Femasys, a biomedical company specializing in women’s health, announced today that it has received 510(k) clearance from the United States Food and Drug Administration (FDA) for FemChec, adiagnostic tool for checking the fallopian tubes. This new solution is designed for controlled delivery of contrast media, allowing for clearer confirmation of tubal status during ultrasound evaluations.
Kathy Lee-Sepsick, founder and CEO of Femasys, highlighted the importance of this advancement: “FemChec is an essential part of our suite of women’s health products, as it fortifies our position to provide safe and technologically-advanced diagnostic and therapeutic solutions addressing women’s healthcare needs. In particular, FemChec is a key element of our FemBloc non-surgical permanent birth control solution as it allows for confirmation of procedure success by the same practitioner using natural contrast and ultrasound. This is opposed to the traditional methodology, which requires a referral to radiology, utilizes x-ray dye, and unnecessarily exposes the woman to radiation.
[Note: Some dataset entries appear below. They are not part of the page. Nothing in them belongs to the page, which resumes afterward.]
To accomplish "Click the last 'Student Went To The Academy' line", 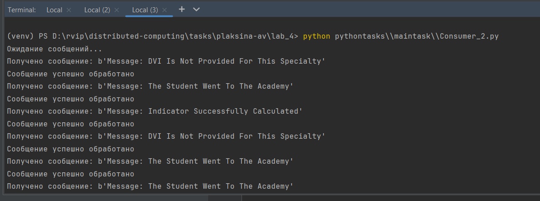I will [x=150, y=186].
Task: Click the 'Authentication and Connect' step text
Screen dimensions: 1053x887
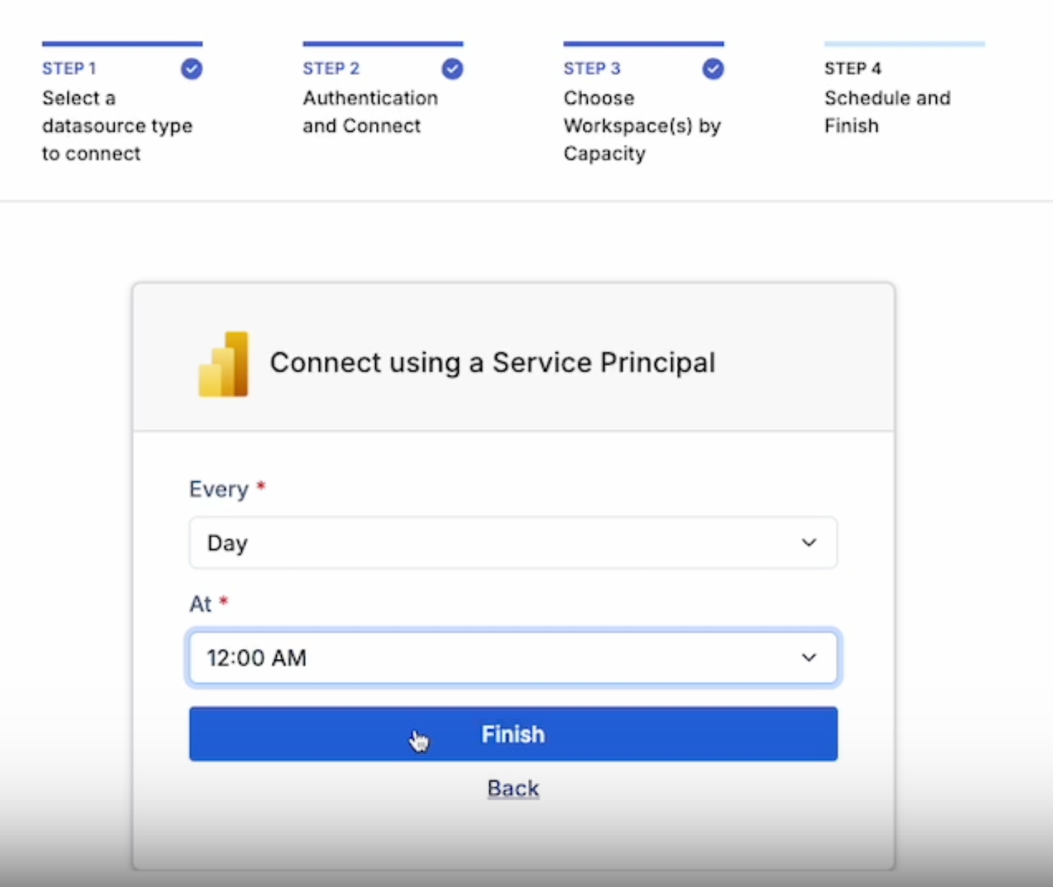Action: (370, 112)
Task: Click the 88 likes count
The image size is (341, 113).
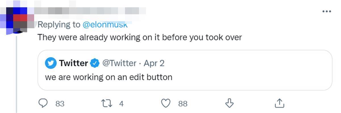Action: pos(183,104)
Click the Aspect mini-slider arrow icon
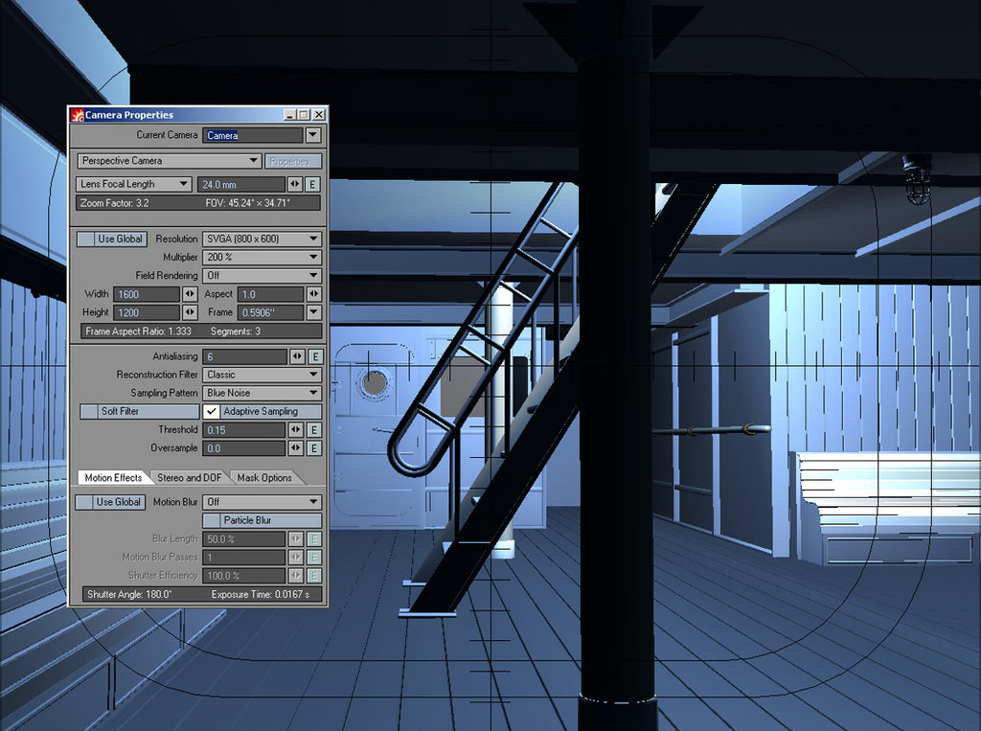This screenshot has width=981, height=731. point(316,294)
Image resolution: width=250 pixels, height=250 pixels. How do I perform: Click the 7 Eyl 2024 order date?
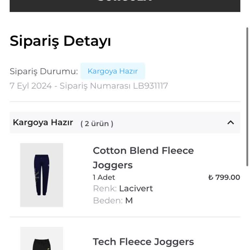pyautogui.click(x=31, y=86)
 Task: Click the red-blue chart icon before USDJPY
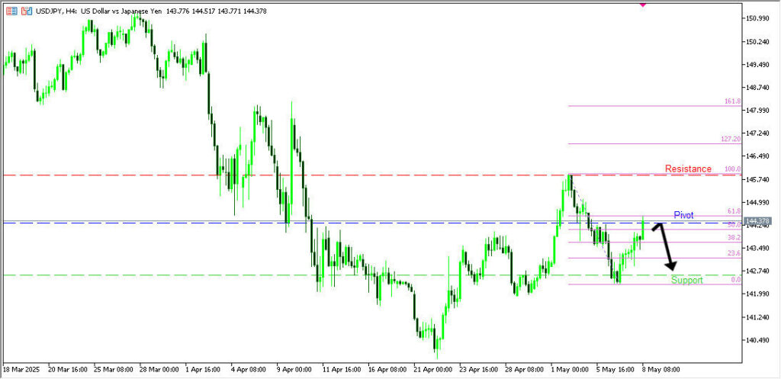(27, 11)
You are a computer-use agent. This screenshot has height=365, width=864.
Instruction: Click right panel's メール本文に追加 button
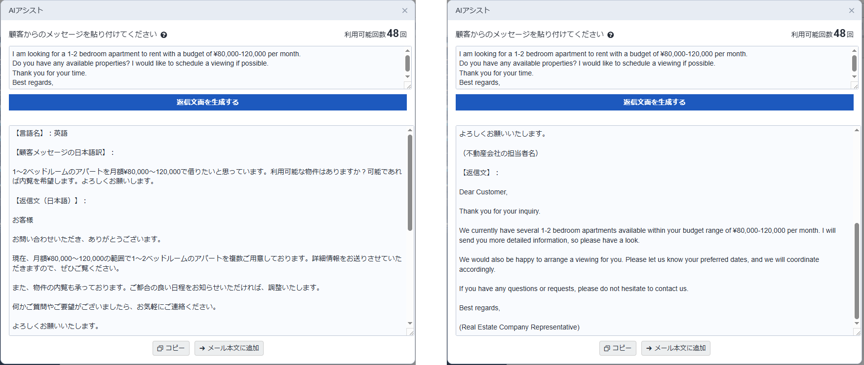pos(676,348)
We look forward to continuing to work with FDA as we progress our FemBloc solution through the FINALE pivotal trial, which is currently enrolling.”
The FemChec system represents a significant step forward in facilitating safer and more efficient diagnostic processes directly within a clinician’s office. It uses a unique method that combines saline and air to create a continuous stream of natural contrast, which is less invasive and reduces the need for radiological intervention.